Ease your eco-conscience with a locally-grown or produced festive tipple. There are some fantastic Hampshire vineyards to choose from and if you’re looking for an organic option - Laverstoke Park’s vintage sparkling wines are grown on nine hectares of bio-dynamic land. Both Red Cat Brewing and Stratton Lane Brewery offer great local beer and the latter even serves up mini kegs or casks. If you’re looking for something a little stronger, our little county has some epic gin producers – from the award-winning Mary Rose Gin from the HMS Spirit Company; to The River Test Distillery – who were awarded the highest accolade of ‘Best London Dry Gin in England’ at The World Gin Awards 2020. Cheers to that!
Oh Christmas tree…
According to the Carbon Trust, plastic trees need a minimum of 10 Christmases to be less environmentally harmful than real ones.

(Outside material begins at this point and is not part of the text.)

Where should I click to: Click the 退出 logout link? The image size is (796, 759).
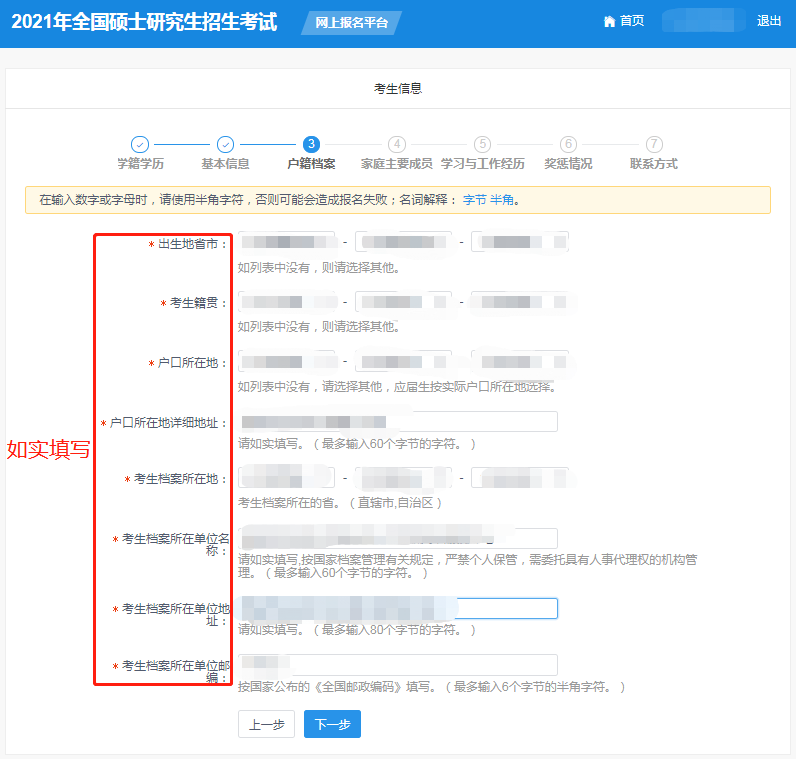point(769,21)
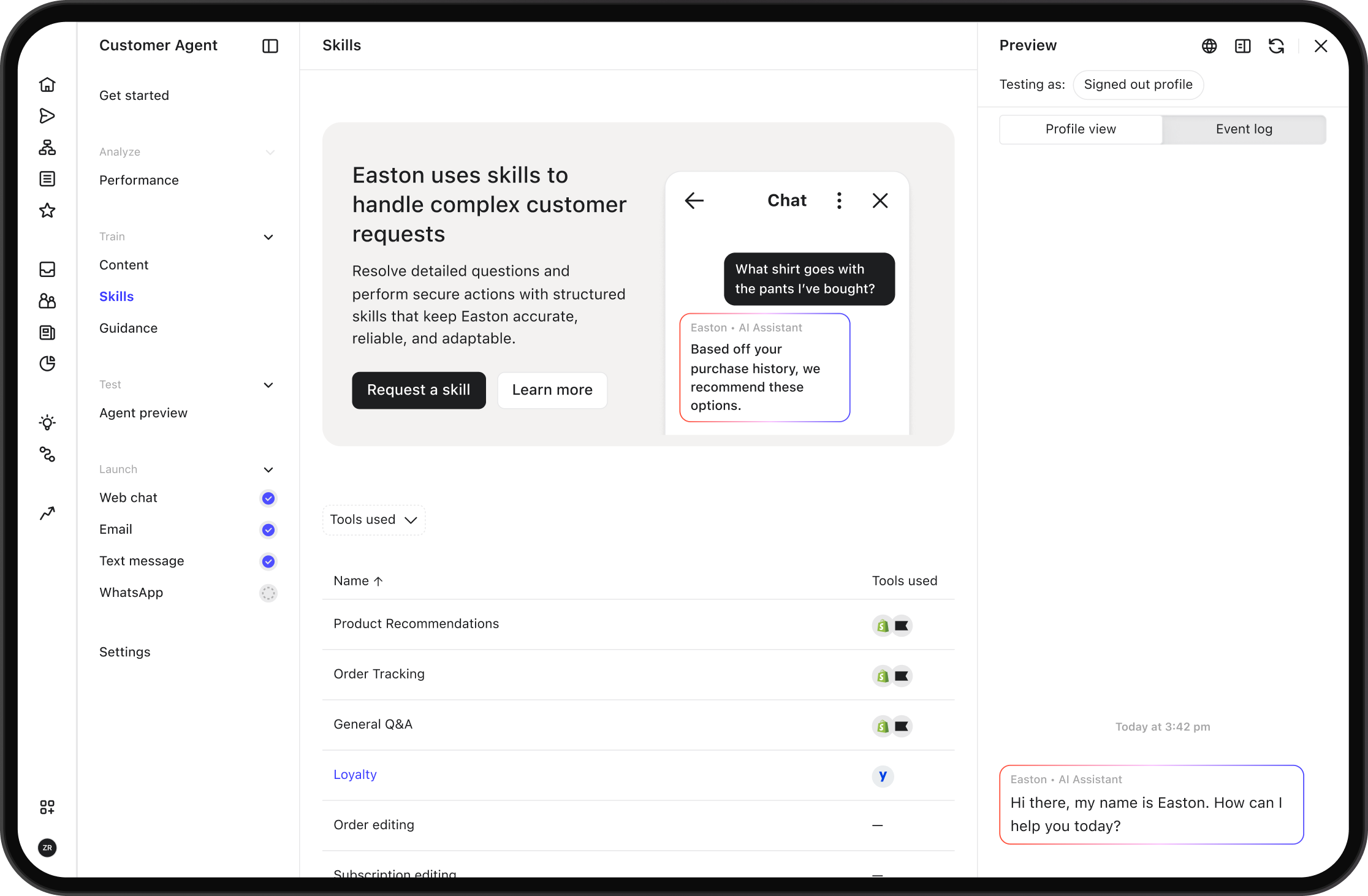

Real trees may be much more sustainable, but make sure you look out for the ‘Grown in Britain’ or Forest Stewardship Council (FSC) ‘seal of approval’. Come January, a shocking seven million trees will be dumped, rather than recycled! Recycle your tree through your local council’s recycling scheme – or if it was potted with its roots intact, you can chance your hand and replant it in your garden until next year.